Beim Mittag: Über die nicht anwesenden Kollegen tratschen. Anwesende über deren Meinung zu diversen Vorgesetzten aushorchen und sie zu Statements peitschen. Wer weiß, vielleicht kann man da noch mal was von gebrauchen. Naja, und wenn nicht, dann wird halt was erfunden. Das Leben kann so einfach sein.

Nach dem Mittag: Boah eh, erstmal ne Pause. Nachzählen der verbrauchten Wörter. 15000 darf man ja als Frau. Gott sei Dank, noch nicht alle benutzt. Dann kanns ja weitergehen.

Schichtwechsel bei den Schwestern: Man, wie gut dass die Frühschicht weg ist. Jetzt kann man erstmal ordentlich mit der Spätschicht auswerten, was die sich alles geleistet haben. Erneutes Herziehen über eine kranke Kollegin und die Schwangere, die überall Extrawürste gebraten kriegt und ja nur schwanger geworden ist, um keine Dienste mehr machen zu müssen. Während die Kollegen auf Station wie die Duracell-Häschen rackern, ist noch etwas Zeit beim 3. oder 4. Käffchen über die Sekretärin ein paar Sachen loszuwerden. Sabber tritt vor den Klatschbasenmund. Jetzt ist man kurz vor dem Gerüchte-Orgasmus. Wer hätte gedacht, dass das heute noch so ein schöner Tag wird. Uff, bei der Zigarette danach kann man sich dann gleich mal über die Kollegen der ITS informieren, denn das schöne is ja: Man trifft auch mal auf Gleichgesinnte.
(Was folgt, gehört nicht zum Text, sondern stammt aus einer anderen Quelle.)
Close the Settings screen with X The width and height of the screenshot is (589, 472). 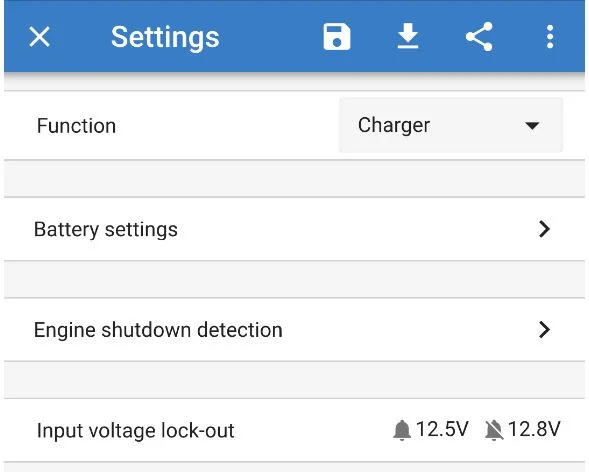tap(39, 37)
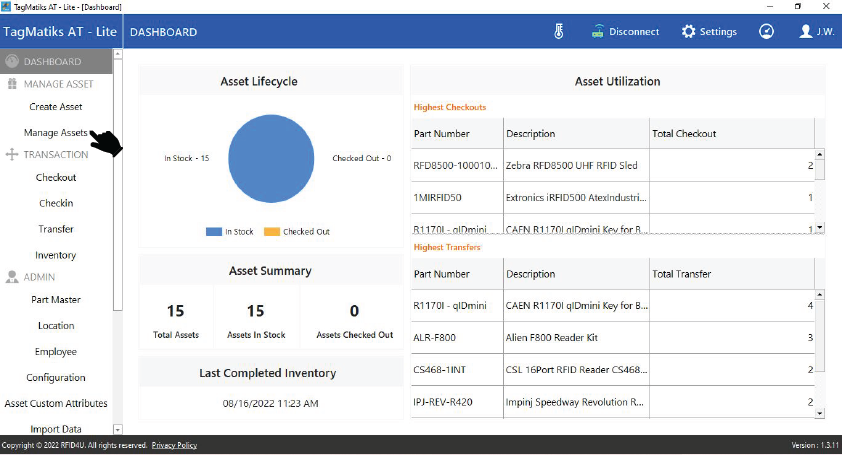
Task: Select Manage Assets in sidebar
Action: click(x=55, y=132)
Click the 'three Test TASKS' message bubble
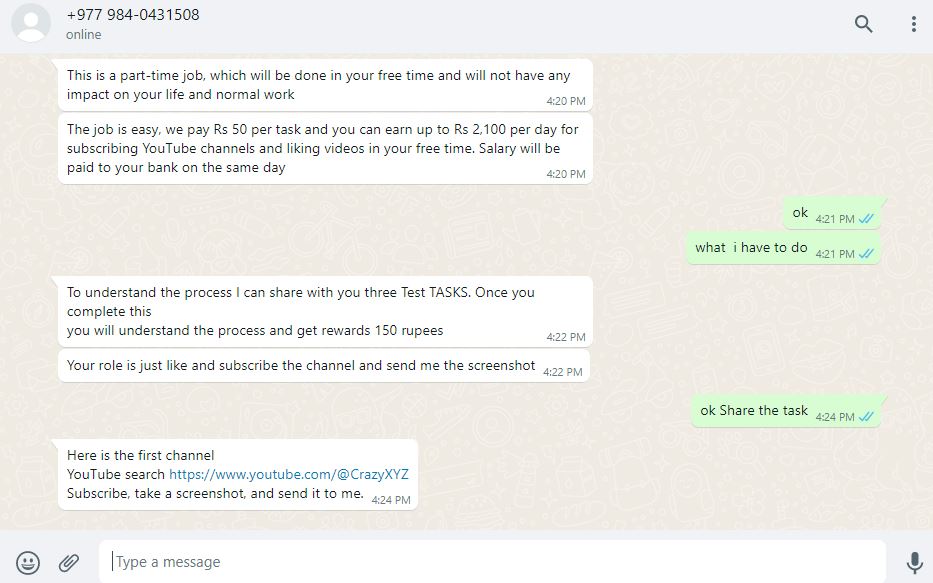Image resolution: width=933 pixels, height=583 pixels. point(301,311)
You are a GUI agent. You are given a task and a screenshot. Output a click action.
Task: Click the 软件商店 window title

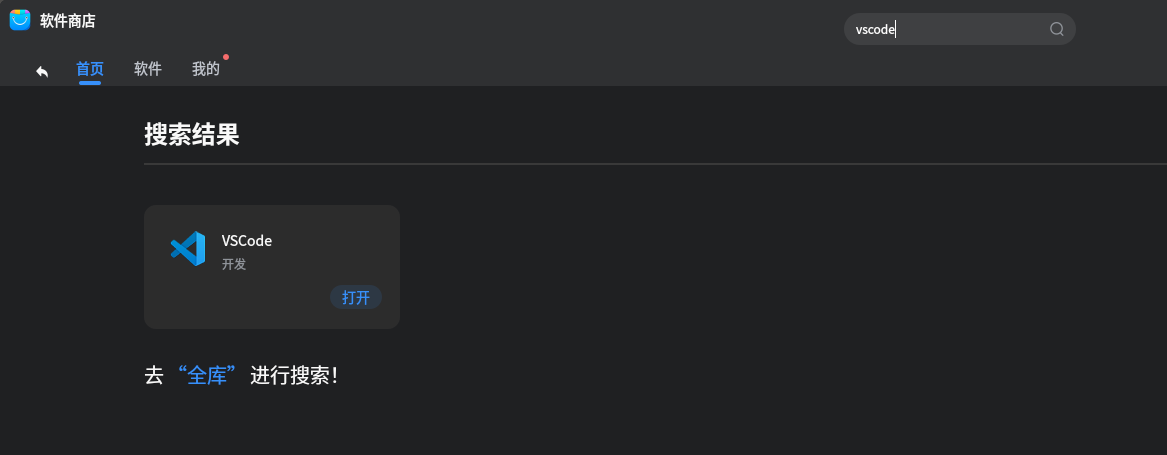point(68,21)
3 Minuten nach Dienstschluss: Boah, war das heute ein anstrengender Tag. Soviel gearbeitet. Eh also wirklich. Überstunden sind heute nicht drin. Nee, das macht ihr mal alle fertig. Jetzt ist Feierabend. Und tschüss.

Und täglich grüßt das Murmeltier an jeder deutschen Klinik. Ein blökendes Schaf gibts immer.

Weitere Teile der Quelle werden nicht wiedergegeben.